Saturday, October 28, 2006

Final Preparations

We're entering the final week before the election and conventional wisdom has the Dems picking up control of the House of Representatives while narrowly missing it in the Senate. By the same token, the GOP-Karl Rove election machine could manufacture another victory (by hook or by crook?) or there could be Democratic tidal wave to "throw the bums out" that completely turns over Congress and gives El Presidente no cover during his last two years of damage. I mean, office.

The GOP have the advantage of incumbency, of U.S. naval forces just arrived in the Persian Gulf (possible incitement to war with Iran), a fearful or paid for Fourth Estate including a well-watched Republican news network, and a mega-shot at controlling the last day of the news cycle before the election, Monday, November 6th, as they're staging the sentencing of Saddam Hussein (would you expect anything less than shameless?) two days before our election.

Any bets on what the sentence will be?

So after that public bloodletting, or the promise of such, kind of a torture season climax for anyone who's still happy we went in there, there's just GOTV. That's Get Out The Vote as abbreviated.

With all this in mind, here're a few tidbits to help get a grip on where we're at:

The Four Key Senate Races

Per the Associated Press, GOP majority rule in the Senate will be decided by four too-close-to-call contests:

- Former Undersecretary of the Navy Jim Webb (D) challenging Sen. George Allen (R-VA)

- State Auditor Claire McCaskill (D) challenging Sen. Jim Talent (R-MO)

- Rep. Harold Ford (D) vs. former Chattanooga Mayor Bob Corker (R) for the Tennessee seat Bill Frist is vacating.

- Appointed (2004) Sen. Bob Menendez (D-NJ) vs. State Sen. Tom Kean Jr. (R)

Money quote:
Democrats must gain six seats to win control, and have strong leads in Rhode Island and Montana as well as Pennsylvania and Ohio.

They're all great dramas and how these four races develop on election night will tip you off to the tone of this country for the next two years.

The Fear

For those of us who sleep less easily wondering, "Seven Reasons Why Karl Rove Is Optimistic" was just posted today on The Hotline (part of The National Journal Group). The main reasons (and it's a great, eye-clearing, article to read through), summarized, are:

1. 20 margin-of-error close races he thinks he can win with his GOTV. )Which is why I will always wish the Dem candidate be at least 5% ahead of their rival coming into Election Day.)

2. They think they can win the Senate races in Virginia, Tennessee and Missouri, and will look to put together an upset elsewhere.

3. 15 Congressional districts where they think they did enough negative advertising to knock down the Dem candidates' favorables and squeak back in with their scoundrel.
4. A mantra: What happens during the last week of the election matters as much as what happened during the last month; what happens during the last three days matters as much as the last week. Republicans might catch a break from exogenous events; they might win news cycles in critical areas.

== Tasks and exercises ==
a – In the election post, how many seats do the Democrats need to gain to win control of the Senate?
b – Retype the part of the election post from "1. 20 margin-of-error" to "with their scoundrel.".
The data that comes next isn't needed for anything here.

== Recorded data ==
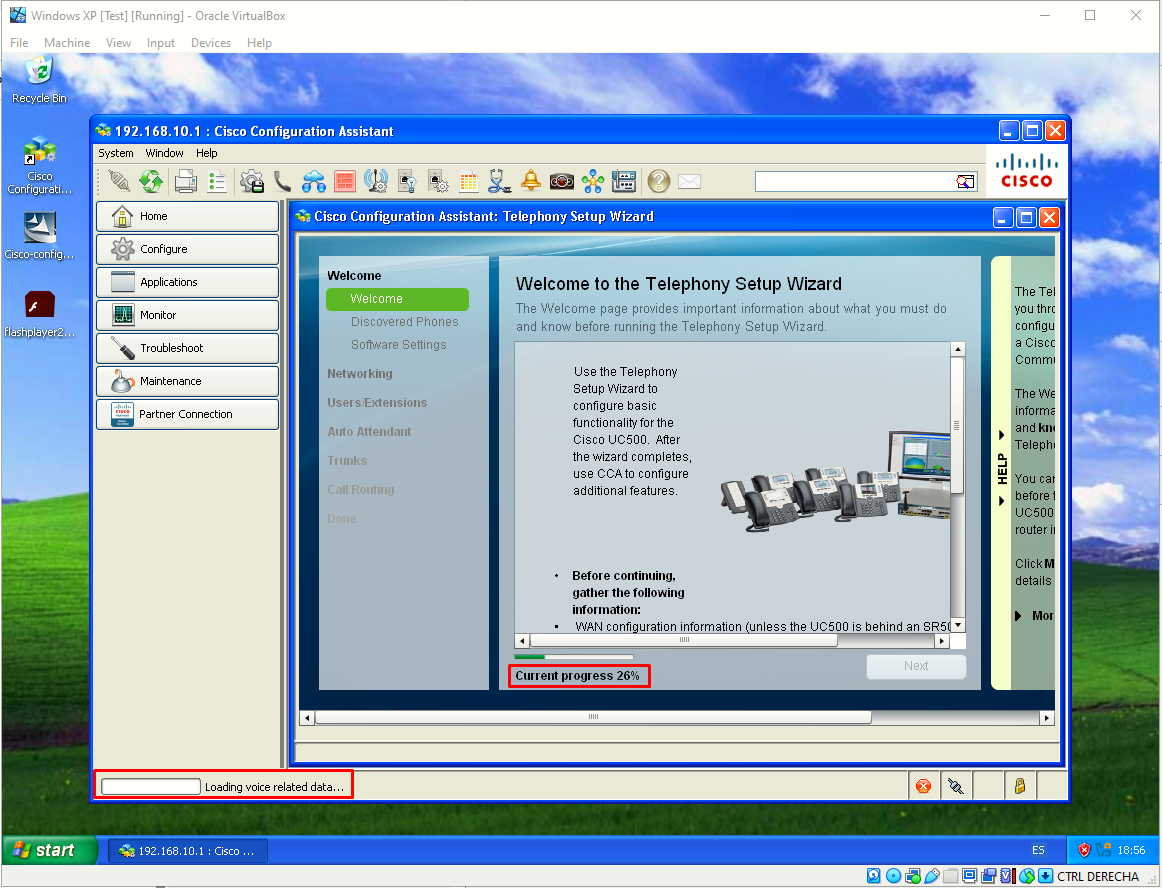This screenshot has width=1162, height=888.
Task: Click the wireless antenna settings icon
Action: tap(376, 181)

== Full solutions ==
a – Six seats.

b –
1. 20 margin-of-error close races he thinks he can win with his GOTV. )Which is why I will always wish the Dem candidate be at least 5% ahead of their rival coming into Election Day.)

2. They think they can win the Senate races in Virginia, Tennessee and Missouri, and will look to put together an upset elsewhere.

3. 15 Congressional districts where they think they did enough negative advertising to knock down the Dem candidates' favorables and squeak back in with their scoundrel.